History has shown wave after wave of Oracle applications do fine, but never get to dominant market share, and Oracle ends up catching up with acquisitions. That's partly because they don't benchmark their features and functions against world class customer needs. Could their manufacturing software run the BMW plant in Greer, SC with its massive amounts of automation - robotics and sensors? Could their warehousing functionality run an Amazon fulfillment center which utilizes concepts such as "chaotic storage"? Can their supply chain run last-mile and same-day delivery concepts being tried out in retail, grocery and other distribution markets? Can their applications run a world class 'operating room of the future" for a healthcare company? Could a MNC customer looking for a global 2 tier ERP strategy count on NetSuite to support it in Indonesia, Brazil and Poland?
What was striking yesterday was how narrowly Larry defined enterprise applications. He said cloud infrastructure competitors (Amazon, Microsoft, Google etc) don't have such applications, ignoring that the pendulum in the industry is swinging from buy to build and tons of enterprise application code is being written on their infrastructure and platforms. He ignored that massive amounts of VC and customer investment has gone into vertical functionality like in FinTech - just visit Shanghai or London and see the vibrant startups there - and that for healthcare and other industries.
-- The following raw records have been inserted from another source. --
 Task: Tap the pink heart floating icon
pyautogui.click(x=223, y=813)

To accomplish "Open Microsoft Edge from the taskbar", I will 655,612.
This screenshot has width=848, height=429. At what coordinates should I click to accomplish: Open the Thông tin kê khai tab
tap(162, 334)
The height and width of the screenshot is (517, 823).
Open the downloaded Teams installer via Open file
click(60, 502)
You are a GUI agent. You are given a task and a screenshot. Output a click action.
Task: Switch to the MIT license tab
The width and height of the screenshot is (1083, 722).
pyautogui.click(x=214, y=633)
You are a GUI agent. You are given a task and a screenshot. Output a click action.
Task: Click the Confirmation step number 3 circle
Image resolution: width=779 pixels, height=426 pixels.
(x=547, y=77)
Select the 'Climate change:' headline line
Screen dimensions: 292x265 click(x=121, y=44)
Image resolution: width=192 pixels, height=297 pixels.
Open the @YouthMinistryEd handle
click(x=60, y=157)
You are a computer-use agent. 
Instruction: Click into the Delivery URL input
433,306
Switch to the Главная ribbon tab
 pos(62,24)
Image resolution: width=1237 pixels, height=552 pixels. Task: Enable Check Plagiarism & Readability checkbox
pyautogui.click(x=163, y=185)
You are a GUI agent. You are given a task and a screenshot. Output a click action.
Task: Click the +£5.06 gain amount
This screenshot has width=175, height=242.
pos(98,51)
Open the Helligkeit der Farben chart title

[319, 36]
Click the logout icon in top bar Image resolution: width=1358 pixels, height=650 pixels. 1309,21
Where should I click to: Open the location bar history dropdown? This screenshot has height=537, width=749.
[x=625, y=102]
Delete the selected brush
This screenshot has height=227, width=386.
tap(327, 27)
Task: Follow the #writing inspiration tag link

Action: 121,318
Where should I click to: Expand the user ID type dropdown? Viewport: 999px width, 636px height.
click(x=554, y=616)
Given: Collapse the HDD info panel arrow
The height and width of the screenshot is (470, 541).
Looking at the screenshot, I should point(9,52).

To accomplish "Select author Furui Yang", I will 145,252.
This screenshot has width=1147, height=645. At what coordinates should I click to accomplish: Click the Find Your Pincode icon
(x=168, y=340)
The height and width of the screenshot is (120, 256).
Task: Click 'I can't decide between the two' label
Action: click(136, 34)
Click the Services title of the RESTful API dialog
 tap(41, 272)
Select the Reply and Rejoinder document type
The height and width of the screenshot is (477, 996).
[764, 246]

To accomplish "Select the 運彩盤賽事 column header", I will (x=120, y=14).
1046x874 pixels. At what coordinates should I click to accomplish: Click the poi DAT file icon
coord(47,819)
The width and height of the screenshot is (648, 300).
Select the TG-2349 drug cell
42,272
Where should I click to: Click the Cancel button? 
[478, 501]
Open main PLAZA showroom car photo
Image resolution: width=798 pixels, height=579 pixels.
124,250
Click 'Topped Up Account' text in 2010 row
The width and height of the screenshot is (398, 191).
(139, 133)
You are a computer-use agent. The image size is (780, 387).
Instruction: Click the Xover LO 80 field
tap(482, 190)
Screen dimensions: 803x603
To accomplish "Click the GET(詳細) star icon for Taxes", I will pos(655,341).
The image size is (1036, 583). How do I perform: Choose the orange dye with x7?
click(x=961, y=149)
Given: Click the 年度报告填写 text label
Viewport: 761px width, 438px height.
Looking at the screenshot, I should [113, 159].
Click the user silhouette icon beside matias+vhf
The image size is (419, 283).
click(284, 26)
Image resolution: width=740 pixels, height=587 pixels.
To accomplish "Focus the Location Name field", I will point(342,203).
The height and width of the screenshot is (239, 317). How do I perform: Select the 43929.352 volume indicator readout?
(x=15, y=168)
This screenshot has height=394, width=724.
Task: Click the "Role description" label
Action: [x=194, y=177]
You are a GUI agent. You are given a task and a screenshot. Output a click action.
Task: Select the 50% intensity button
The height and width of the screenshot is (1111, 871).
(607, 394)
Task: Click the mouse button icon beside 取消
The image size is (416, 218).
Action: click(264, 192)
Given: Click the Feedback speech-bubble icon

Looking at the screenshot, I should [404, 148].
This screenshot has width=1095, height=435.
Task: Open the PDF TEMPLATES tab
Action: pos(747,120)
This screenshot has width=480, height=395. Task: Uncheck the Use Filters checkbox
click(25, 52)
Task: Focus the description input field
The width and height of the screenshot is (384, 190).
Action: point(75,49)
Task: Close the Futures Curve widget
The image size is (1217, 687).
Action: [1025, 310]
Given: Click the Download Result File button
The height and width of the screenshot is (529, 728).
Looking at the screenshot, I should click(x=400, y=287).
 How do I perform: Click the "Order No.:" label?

He claimed Oracle has "more applications, more features, more functions" than any other suite - ignoring all the vertical functionality SAP has. He said Oracle is replacing SAP at customers - but none of his examples showed SAP customers moving industry functionality like utility billing or oil and gas functionality to Oracle. He took shots at S/4HANA as "hosted, not in the cloud" ignoring that many of his own customers are still not convinced about the public cloud. In fact his own announcements this week with VMware and "Oracle Cloud at Customer" reflect that reality. Or that SAP's contemporary portfolio today vastly exceeds his - it includes S/4, C/4, all its cloud acquisitions, AIN, IBP, ByD, Qualtrics and much more.
To his credit, he acknowledged that Fusion applications have taken "12 or 13 years" to bring to market. Actually, it has been longer than that because in January 2006, Oracle was already announcing it was "Halfway to Fusion". But let's not nitpick. The reality is in those 12, 14, 16 years Oracle has and in fairness its peers have completely missed out on developing applications for several trillion $ markets. Those included smart products, digital marketing, IoT, various verticals - - download the chapter from my recent book in link here if you want to read about all the missed markets. Google, Facebook, Foxconn, GE, Siemens and a whole bunch of vertical players have thrived in those markets even as Oracle and other applications vendors ignored them.
The good news is those markets are not closed. They are looking for their own Gen 2 applications.
That's Oracle huge opportunity - Gen 2 applications on its Gen 2 cloud. But it needs to get serious about developing or acquiring those Gen 2 applications, not just peddle its long-delayed Gen 1 applications.